## Entries shown
>>

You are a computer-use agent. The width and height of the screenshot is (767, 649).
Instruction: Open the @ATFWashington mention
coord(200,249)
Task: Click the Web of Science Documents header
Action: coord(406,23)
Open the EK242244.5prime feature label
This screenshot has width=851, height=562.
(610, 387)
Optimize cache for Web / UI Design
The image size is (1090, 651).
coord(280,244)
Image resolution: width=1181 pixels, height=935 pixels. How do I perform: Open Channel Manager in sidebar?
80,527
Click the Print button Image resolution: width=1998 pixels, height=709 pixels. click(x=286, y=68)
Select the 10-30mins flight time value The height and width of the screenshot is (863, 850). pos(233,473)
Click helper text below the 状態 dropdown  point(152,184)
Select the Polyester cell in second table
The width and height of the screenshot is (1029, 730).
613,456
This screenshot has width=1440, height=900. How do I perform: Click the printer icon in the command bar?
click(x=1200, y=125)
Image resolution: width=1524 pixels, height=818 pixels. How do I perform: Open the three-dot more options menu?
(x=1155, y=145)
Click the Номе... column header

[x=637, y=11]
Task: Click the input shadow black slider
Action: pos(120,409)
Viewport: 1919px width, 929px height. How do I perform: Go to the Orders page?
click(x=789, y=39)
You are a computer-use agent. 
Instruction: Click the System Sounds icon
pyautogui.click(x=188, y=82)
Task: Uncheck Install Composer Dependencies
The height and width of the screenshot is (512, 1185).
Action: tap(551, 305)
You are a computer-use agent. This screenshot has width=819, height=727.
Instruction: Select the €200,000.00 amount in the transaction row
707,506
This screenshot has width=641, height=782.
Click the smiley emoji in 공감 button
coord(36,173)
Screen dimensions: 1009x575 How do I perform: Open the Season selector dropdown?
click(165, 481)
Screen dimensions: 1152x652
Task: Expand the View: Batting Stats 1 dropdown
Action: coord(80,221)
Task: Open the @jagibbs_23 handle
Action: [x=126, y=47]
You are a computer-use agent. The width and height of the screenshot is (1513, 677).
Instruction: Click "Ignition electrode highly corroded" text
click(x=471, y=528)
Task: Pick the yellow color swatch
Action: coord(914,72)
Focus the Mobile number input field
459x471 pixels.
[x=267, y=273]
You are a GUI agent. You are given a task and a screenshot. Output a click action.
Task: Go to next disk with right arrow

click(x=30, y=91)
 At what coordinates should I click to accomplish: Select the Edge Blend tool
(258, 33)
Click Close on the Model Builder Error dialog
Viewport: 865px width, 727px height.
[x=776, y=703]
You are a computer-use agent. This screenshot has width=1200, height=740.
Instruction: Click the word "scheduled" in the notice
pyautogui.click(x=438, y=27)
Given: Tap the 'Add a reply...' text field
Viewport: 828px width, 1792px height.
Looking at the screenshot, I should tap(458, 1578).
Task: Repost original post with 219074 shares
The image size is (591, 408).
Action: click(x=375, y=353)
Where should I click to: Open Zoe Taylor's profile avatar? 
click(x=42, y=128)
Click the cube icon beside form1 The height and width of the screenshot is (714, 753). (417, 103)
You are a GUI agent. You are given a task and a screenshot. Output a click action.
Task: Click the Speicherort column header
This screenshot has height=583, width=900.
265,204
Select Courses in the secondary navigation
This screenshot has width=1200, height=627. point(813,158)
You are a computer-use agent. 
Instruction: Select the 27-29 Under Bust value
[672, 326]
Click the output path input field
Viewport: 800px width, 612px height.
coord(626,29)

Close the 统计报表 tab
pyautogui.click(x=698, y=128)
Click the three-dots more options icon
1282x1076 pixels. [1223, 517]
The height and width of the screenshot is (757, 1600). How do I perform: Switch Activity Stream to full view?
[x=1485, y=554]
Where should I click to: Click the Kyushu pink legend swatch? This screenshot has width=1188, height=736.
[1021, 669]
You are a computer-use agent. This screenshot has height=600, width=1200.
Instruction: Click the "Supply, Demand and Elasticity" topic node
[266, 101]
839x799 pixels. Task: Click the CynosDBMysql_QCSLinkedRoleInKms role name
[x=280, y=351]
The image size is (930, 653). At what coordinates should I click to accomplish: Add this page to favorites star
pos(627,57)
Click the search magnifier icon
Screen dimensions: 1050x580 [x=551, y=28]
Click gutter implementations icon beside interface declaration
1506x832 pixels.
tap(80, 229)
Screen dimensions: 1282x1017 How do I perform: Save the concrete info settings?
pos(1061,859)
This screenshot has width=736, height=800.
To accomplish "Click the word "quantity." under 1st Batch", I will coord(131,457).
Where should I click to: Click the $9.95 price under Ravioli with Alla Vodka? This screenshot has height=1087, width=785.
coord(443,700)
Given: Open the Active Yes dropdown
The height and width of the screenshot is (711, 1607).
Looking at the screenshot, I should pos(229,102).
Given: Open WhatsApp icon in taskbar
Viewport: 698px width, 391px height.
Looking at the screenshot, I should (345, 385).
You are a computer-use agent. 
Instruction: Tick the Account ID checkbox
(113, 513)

<<

Using the string "computer" as the search term, count the lines of the data above that hold it and report that number alone.

8